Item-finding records
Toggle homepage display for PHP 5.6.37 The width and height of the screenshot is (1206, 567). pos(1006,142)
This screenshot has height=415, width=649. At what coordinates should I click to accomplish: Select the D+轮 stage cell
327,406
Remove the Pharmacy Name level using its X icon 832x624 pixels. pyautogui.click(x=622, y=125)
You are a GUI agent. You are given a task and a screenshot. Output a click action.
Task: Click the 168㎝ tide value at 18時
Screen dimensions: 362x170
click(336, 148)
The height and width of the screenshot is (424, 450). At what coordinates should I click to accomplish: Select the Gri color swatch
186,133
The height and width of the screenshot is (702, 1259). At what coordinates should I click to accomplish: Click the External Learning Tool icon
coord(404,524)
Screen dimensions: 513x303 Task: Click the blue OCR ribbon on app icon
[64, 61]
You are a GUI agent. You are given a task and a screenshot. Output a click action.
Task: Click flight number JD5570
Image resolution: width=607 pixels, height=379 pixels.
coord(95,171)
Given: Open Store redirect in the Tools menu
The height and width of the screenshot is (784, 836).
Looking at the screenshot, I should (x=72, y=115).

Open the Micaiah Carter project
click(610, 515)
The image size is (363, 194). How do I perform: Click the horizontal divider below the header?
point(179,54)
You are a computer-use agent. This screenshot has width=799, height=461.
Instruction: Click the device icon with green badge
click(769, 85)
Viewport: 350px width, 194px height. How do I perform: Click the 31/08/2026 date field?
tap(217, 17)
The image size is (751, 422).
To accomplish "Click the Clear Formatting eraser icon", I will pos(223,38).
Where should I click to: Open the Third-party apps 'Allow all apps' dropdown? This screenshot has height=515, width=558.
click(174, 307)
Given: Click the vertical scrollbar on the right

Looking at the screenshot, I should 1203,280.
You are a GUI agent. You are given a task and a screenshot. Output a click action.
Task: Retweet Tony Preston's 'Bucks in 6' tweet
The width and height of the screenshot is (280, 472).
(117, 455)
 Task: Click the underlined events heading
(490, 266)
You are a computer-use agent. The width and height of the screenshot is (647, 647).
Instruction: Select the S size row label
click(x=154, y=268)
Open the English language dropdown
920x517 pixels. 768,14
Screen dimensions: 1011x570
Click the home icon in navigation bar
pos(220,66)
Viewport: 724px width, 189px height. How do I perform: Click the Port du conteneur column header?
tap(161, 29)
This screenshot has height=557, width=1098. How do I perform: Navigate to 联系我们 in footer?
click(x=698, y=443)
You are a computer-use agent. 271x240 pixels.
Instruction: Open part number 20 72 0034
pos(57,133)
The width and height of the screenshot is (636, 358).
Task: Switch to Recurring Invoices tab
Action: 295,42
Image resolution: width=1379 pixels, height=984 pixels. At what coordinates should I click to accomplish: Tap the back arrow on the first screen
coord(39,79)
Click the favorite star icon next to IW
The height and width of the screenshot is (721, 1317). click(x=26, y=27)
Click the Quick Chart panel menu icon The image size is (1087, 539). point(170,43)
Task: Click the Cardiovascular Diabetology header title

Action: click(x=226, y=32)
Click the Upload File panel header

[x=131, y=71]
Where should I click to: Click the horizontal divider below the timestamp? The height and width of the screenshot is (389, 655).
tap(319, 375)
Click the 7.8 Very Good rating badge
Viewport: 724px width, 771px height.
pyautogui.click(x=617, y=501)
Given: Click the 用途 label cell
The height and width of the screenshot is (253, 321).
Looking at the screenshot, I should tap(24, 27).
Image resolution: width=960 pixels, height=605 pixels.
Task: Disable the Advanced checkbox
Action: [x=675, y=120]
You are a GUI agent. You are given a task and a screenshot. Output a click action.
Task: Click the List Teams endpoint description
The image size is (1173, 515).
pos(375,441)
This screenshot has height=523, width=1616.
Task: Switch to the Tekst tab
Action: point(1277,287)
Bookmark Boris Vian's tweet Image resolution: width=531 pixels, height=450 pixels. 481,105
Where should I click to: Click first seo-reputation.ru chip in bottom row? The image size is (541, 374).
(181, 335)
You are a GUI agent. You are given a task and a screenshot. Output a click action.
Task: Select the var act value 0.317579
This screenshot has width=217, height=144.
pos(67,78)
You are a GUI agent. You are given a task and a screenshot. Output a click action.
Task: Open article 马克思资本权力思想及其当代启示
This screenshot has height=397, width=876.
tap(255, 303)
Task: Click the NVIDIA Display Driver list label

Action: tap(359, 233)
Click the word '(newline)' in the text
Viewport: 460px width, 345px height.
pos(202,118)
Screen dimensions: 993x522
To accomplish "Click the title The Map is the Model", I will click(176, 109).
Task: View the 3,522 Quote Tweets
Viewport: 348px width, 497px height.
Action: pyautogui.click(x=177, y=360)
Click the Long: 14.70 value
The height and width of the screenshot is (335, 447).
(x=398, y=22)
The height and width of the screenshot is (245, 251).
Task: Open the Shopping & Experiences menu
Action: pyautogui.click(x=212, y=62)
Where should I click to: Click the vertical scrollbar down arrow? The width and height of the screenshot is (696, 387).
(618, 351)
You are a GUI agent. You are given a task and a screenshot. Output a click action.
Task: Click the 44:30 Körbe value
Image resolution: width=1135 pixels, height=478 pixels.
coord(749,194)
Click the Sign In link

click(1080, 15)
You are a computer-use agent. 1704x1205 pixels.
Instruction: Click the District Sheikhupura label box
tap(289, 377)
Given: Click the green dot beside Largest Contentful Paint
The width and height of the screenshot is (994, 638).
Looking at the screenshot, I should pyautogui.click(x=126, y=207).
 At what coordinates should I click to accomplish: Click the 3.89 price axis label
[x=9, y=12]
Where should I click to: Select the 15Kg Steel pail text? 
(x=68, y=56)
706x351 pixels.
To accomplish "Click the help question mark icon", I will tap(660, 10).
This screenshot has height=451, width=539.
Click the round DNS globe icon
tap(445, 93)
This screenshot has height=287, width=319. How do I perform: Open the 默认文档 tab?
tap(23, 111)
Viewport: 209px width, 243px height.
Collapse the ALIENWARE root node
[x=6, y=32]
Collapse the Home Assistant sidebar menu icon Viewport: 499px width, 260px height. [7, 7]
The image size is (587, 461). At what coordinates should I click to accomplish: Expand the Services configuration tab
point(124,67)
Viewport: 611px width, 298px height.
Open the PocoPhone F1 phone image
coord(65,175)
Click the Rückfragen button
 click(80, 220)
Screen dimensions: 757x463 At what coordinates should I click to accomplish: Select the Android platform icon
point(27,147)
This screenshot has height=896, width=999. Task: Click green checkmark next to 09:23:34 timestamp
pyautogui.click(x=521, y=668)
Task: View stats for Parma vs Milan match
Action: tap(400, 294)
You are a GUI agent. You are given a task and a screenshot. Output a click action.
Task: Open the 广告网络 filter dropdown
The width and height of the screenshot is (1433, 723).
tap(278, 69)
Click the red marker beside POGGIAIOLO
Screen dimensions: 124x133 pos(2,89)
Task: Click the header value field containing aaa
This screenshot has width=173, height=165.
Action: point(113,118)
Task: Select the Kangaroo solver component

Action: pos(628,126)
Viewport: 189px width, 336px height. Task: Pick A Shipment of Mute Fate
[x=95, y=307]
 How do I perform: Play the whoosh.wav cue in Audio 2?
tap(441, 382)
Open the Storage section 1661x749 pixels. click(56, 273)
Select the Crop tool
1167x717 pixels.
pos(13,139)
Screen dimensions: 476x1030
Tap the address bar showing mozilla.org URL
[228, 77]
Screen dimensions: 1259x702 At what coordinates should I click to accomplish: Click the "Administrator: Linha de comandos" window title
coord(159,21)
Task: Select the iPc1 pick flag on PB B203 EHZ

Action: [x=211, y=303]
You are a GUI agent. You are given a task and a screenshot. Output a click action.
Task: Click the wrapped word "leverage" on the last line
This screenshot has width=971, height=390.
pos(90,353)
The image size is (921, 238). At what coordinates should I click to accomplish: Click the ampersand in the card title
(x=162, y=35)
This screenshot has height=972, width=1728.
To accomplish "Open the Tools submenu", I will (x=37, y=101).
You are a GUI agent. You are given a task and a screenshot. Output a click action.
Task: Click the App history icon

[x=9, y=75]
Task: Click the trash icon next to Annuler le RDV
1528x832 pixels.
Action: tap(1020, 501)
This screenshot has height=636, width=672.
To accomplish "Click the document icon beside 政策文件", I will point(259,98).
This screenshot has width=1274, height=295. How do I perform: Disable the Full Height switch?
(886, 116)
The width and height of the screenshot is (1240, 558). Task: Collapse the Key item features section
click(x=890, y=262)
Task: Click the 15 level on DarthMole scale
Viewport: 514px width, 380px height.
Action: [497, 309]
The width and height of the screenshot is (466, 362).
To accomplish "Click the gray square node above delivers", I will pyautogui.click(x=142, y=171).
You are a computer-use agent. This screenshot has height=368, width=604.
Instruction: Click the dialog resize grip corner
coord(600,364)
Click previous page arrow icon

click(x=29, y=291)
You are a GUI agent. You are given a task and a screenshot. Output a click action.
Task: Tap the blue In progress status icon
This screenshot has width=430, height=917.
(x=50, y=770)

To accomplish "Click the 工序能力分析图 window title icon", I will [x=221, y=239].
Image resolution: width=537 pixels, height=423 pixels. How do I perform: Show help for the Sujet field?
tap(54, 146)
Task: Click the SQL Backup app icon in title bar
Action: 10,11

**WHAT IS REQUIRED**. Please write out everything from the line containing "Task: Click the Cardiovascular" down to the line containing "Action: pyautogui.click(x=212, y=62)" again, switching "badge" to "chip" and keeping all else unchanged.

**RESPONSE TO THIS TASK**.
Task: Click the Cardiovascular Diabetology header title

Action: click(x=226, y=32)
Click the Upload File panel header

[x=131, y=71]
Where should I click to: Click the horizontal divider below the timestamp? The height and width of the screenshot is (389, 655).
tap(319, 375)
Click the 7.8 Very Good rating chip
Viewport: 724px width, 771px height.
pyautogui.click(x=617, y=501)
Given: Click the 用途 label cell
The height and width of the screenshot is (253, 321).
Looking at the screenshot, I should tap(24, 27).
Image resolution: width=960 pixels, height=605 pixels.
Task: Disable the Advanced checkbox
Action: [x=675, y=120]
You are a GUI agent. You are given a task and a screenshot. Output a click action.
Task: Click the List Teams endpoint description
The image size is (1173, 515).
pos(375,441)
This screenshot has height=523, width=1616.
Task: Switch to the Tekst tab
Action: point(1277,287)
Bookmark Boris Vian's tweet Image resolution: width=531 pixels, height=450 pixels. 481,105
Where should I click to: Click first seo-reputation.ru chip in bottom row? The image size is (541, 374).
(181, 335)
You are a GUI agent. You are given a task and a screenshot. Output a click action.
Task: Select the var act value 0.317579
This screenshot has width=217, height=144.
pos(67,78)
You are a GUI agent. You are given a task and a screenshot. Output a click action.
Task: Open article 马克思资本权力思想及其当代启示
This screenshot has height=397, width=876.
tap(255, 303)
Task: Click the NVIDIA Display Driver list label

Action: tap(359, 233)
Click the word '(newline)' in the text
Viewport: 460px width, 345px height.
pos(202,118)
Screen dimensions: 993x522
To accomplish "Click the title The Map is the Model", I will click(176, 109).
Task: View the 3,522 Quote Tweets
Viewport: 348px width, 497px height.
Action: pyautogui.click(x=177, y=360)
Click the Long: 14.70 value
The height and width of the screenshot is (335, 447).
(x=398, y=22)
The height and width of the screenshot is (245, 251).
Task: Open the Shopping & Experiences menu
Action: pyautogui.click(x=212, y=62)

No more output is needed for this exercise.